It’s been a record-setting year for the Federal Trade Commission’s ongoing campaign to shut down abusive and law-breaking debt collection operations, which routinely harass consumers and violate their rights.
The FTC, along with the Consumer Financial Protection Bureau, submitted its annual report to Congress on efforts to uphold the Fair Debt Collection Practices Act (FDCPA), which is meant to protect consumers against abuses and outright fraud. Both the FTC and the CFPB are now empowered to enforce the FDCPA under the sweeping Wall Street reform enacted five years ago.
Over the past year, the FTC said it has filed 10 new debt collection cases against 56 new defendants. That’s more cases than the FTC has ever filed before in a given year.
The agency also reported that it has resolved nine cases and obtained nearly $140 million in judgments against abusive and deceptive debt collectors.
One case alone involved a record $90.5 million in judgments. Overall, the FTC shut down more than 20 debt collection companies employing nearly 500 collectors, and has collected $16.5 million from the judgments to date.
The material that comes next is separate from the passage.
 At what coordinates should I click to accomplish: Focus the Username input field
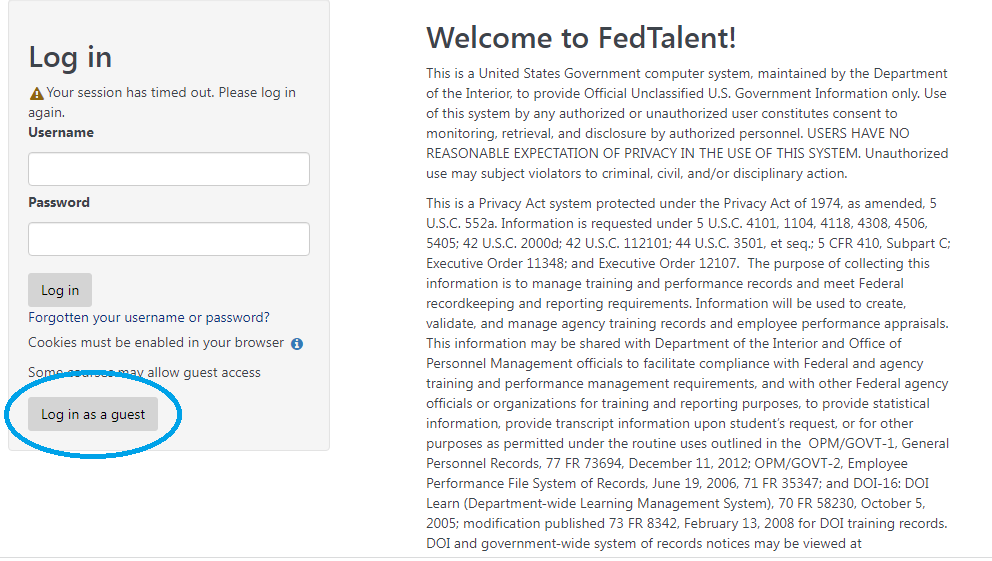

Educating consumers about their rights under the FDCPA is a key function of the FTC.
“The Commission reaches tens of millions of consumers through English and Spanish print and online materials, blog posts, and speeches and presentations,” writes the FTC in its report summary. j”To maximize its outreach efforts, FTC staff works with an informal network of about 10,000 community-based organizations and national groups that order and distribute FTC information to their members, clients, and constituents.”